XZ Utils y FFmpeg ¿El fin del software libre?
Lo que pasó estos últimos días con XZ Utils y FFmpeg genera mucha preocupación sobre el futuro del software libre. Me doy cuenta de que el título suena a clickbait, pero mi intención no es ser apocalíptico ni generar visitas sino señalar un hecho que generando preocupación en muchos observadores.
Richard Stallman es un enorme programador, pero conocer la naturaleza humana no es lo suyo. El movimiento del software libre requiere de la buena voluntad de la mayor parte de los participantes y, eso es lo que parece que está faltando.
No estoy culpando a Stallman por tener éxito. Pero, probablemente si la Free Software Foundation hbuiera estado dirigida por alguien que conociera mejor el funcionamiento de la industria, probablemente podrían haberse tomado precauciones para evitar estas situaciones.
Sobre XZ Utils y FFmpeg
Como contamos en el artículo citado, XZ Utils es una biblioteca de compresión que suelen incluir gran parte de las distribuciones Linux. Como el desarrollador principal estaba agotado, fue cediendo la iniciativa a otro desarrollador autodenominado Jian Tao. Un programador descubrió que Jian Tao incluyó código que en determinadas circunstancias podía facilitar el acceso no autorizado. Investigaciones posteriores demostraron que ya había intendado hacerlo en otro proyecto.
FFmpeg es una biblioteca de código abierto para la grabación, edición y transcodificación de contenido multimedia.
En la cuenta de la red social X del proyecto se publicó:
El fiasco de xz ha demostrado cómo la dependencia de voluntarios no remunerados puede causar problemas importantes. Empresas valoradas en billones de dólares esperan apoyo gratuito y urgente de los voluntarios.
@Microsoft @MicrosoftTeams publicó en un rastreador de errores gestionado por voluntarios que su problema es de «alta prioridad»
Después de solicitar cortésmente un contrato de soporte a Microsoft para el mantenimiento a largo plazo, ofrecieron en su lugar un pago único de unos pocos miles de dólares.Esto es inaceptable.
No es la primera vez que un voluntario genera un problema de seguridad.
Heartbleed fue un grave problema de seguridad de la biblioteca de código abierto OpenSSL. Se trataba de una vulnerabilidad que permitía a los atacantes leer la memoria de un servidor o un cliente accediendo a información confidencial guardada en la memoria, como las claves privadas SSL de un servidor.
La vulnerabilidad fue introducida en un parche que un voluntario subió una hora antes de año nuevo.

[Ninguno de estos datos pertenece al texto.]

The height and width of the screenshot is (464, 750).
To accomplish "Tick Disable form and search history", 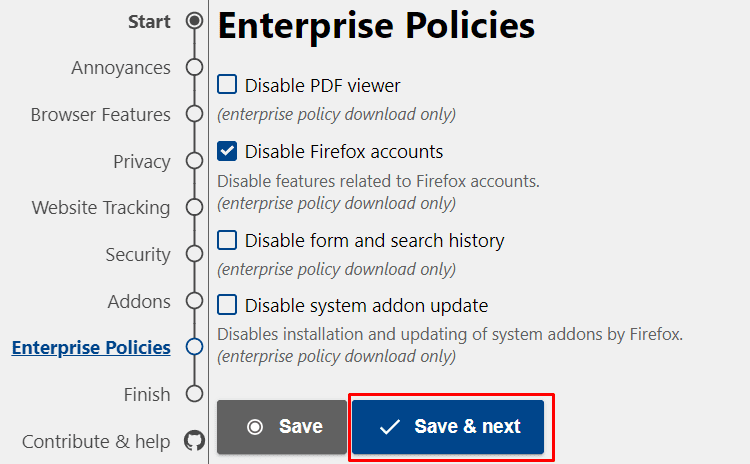I will (x=228, y=241).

En ese momento no se sospechó que fuera un intento malicioso.
El origen del problema
En las dos primeras décadas de este siglo, se produjo un cambio en el modelo de negocios de las empresas de tecnología especializadas en solucines para grandes empresas y organizaciones. Tradicionalmente se basaba en la venta de productos físicos. esto es soluciones combinadas de hardware y software comercializado en soportes físicos.

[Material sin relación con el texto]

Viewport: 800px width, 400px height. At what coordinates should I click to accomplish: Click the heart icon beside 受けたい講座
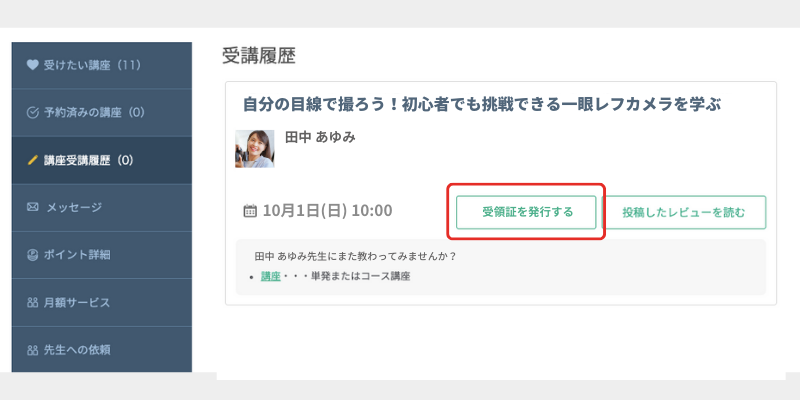33,65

Con la extensión de Internet y la popularización de la nube, el eje de la rentabilidad pasó de la venta de productos físicos a la prestación de servicios. Empresas como IBM, Red Hat, Oracle y tiempo después Ubuntu construyeron un negocio basado en Linux y otros productos de código abierto cobrando por el soporte técnico. Con el tiempo, la propia Microsoft tuvo que agregar a su propia plataforma en la nube soporte para estos proyectos.
El tema es que muchas de estas empresas se benefician del software libre y de código abierto pero no contribuyen. Tanto mis compañeros como yo hemos cubierto las noticias de varios proyectos que cambiaron su licencia porque son utilizados para ganar dinero por organizaciones que no devuelven nada a cambio.

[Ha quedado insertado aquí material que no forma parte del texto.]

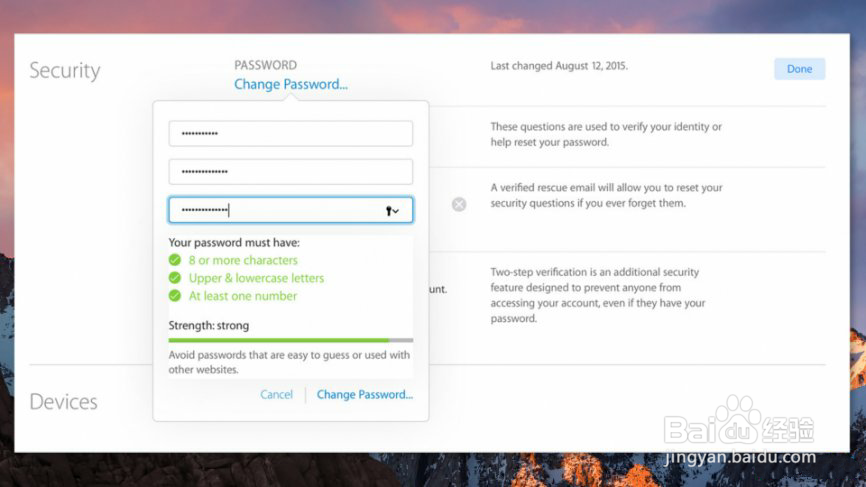
Task: Click the password strength bar
Action: point(290,341)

Esa combinación de desarrolladores agotados, mala fe, espionaje gubernamental y codicia está generando un cóctel peligroso que puede eventualmente llevar al fin del movimiento de software libre tanto por falta de voluntarios como pérdida de su credibilidad.
¿Cómo solucionarlo?
Creo que habría que hacer un cambio en las licencias tanto de software libre y de código abierto obligando a quienes obtienen un beneficio económico a contribuir con aquellos proyectos de los que se benefician.